Miles & More: Kaufen wird belohnt
Fast alle Unternehmen arbeiten mit Bonuskarten, um Kunden an sich zu binden. Doch nur selten lohnen sich die Rabatte wirklich.
Wie viel ist eine gesammelte Bonusmeile wert? Eine knifflige Frage, über die sich nicht einmal die Lufthansa einig zu sein scheint. An diesem Dienstag müssen sich die Teilnehmer der Hauptversammlung mit dem Problem auseinandersetzen. Ein Aktionär will klären lassen, warum die Fluggesellschaft den Wert einer Meile in ihrer Bilanz mit 0,80 Cent angibt. In einem Gerichtsverfahren war zuvor von 2,77 Euro die Rede gewesen.
Der Streit um das Bonusprogramm Miles & More hat nämlich auch schon die Justiz beschäftigt. Geklagt hatte ein Hamburger Professor, der sich gegen die Entwertung seiner gesammelten Meilen gewehrt hatte. Die Lufthansa hatte die Bedingungen geändert, es waren nun mehr Meilen für bestimmte Strecken nötig. Diese Veränderung hatte das Unternehmen aber erst einen Monat vor der Umstellung bekannt gegeben. Der verärgerte Kunde zog vor Gericht – und gewann. Inzwischen hat sein Anwalt nachgelegt und die Lufthansa wegen gewerbsmäßigen Betrugs in 21 Millionen Fällen angezeigt.

■ **Bereitgestellte Daten**:
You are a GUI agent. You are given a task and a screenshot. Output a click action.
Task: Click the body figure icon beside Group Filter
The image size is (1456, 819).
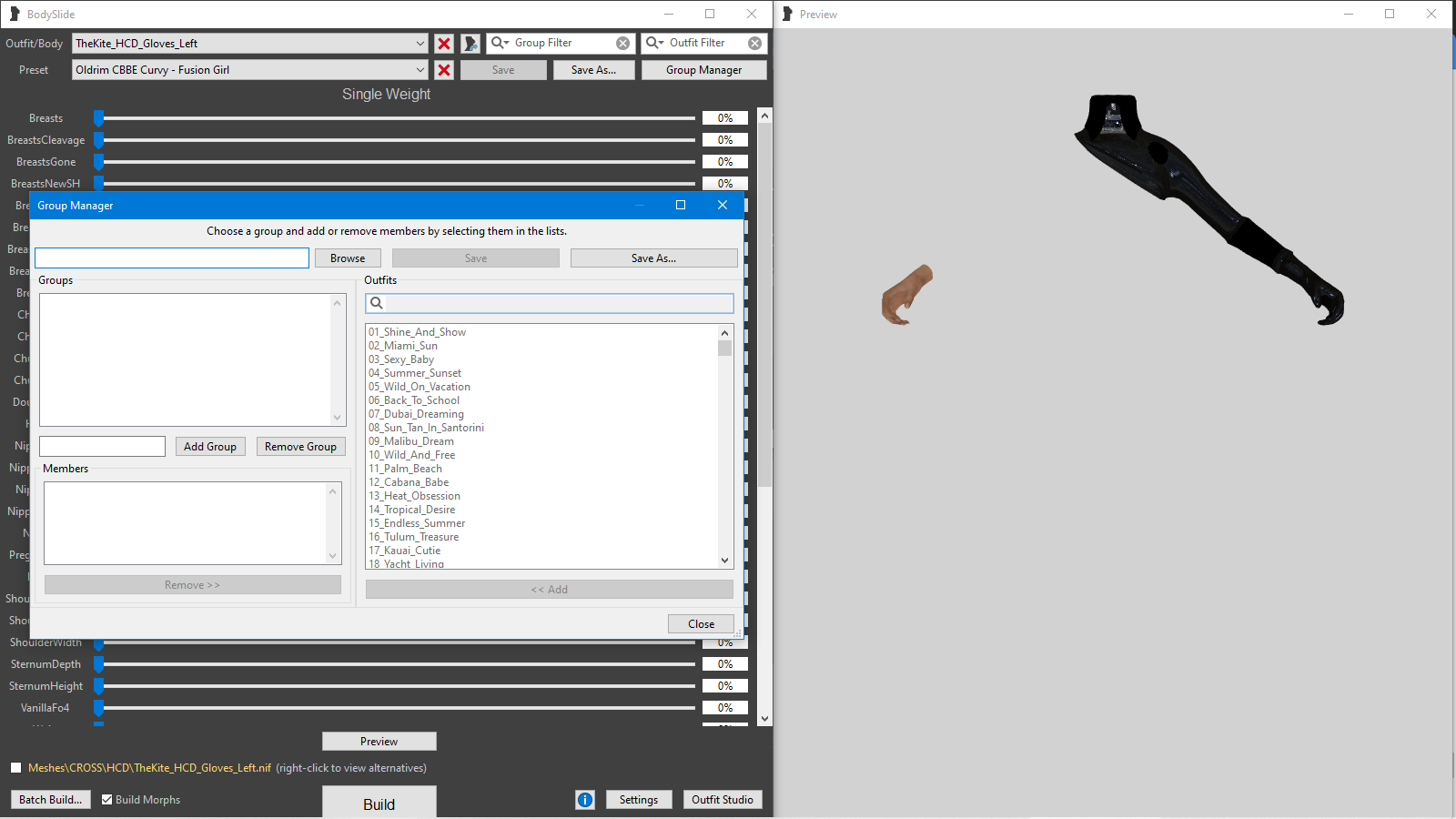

■ **Aufgaben**:
a: Entnehmen Sie dem Text über das Bonusprogramm Miles & More die Passage zwischen „Miles & More: Kaufen“ und „die Rabatte wirklich.“, beide eingeschlossen, ohne jede Änderung.
b: Schreiben Sie den Text über den Streit um die Lufthansa-Bonusmeilen im Anschluss an seinen letzten Satz weiter.

■ **Lösungen**:
a:
Miles & More: Kaufen wird belohnt
Fast alle Unternehmen arbeiten mit Bonuskarten, um Kunden an sich zu binden. Doch nur selten lohnen sich die Rabatte wirklich.

b:
Der Streit offenbart die Intransparenz vieler Bonussysteme. Ob Miles & More, Payback oder Deutschland-Card: Die Kunden müssen genau hinschauen, ob sich das Sammeln für sie lohnt.
WELCHE BONUSSYSTEME ES GIBT
Bekleidungsgeschäfte, Tankstellen, Möbelhäuser, Hotels: Die meisten Unternehmen bieten eigene Kundenkarten an. Daneben gibt es sogenannte Multipartnerprogramme, bei denen man bei mehreren Geschäften Punkte sammeln und später gegen Prämien oder Einkaufsgutscheine einlösen kann. Der größte Anbieter ist Payback. Laut einer Emnid-Studie besitzen 46 Prozent der Haushalte diese Karte; sie wird rund 1,5 Millionen Mal am Tag an deutschen Kassen gezückt. Inklusive Onlineshops kann man sie bei mehr als 500 Partnern einsetzen, darunter Aral, dm, Galeria Kaufhof und Real.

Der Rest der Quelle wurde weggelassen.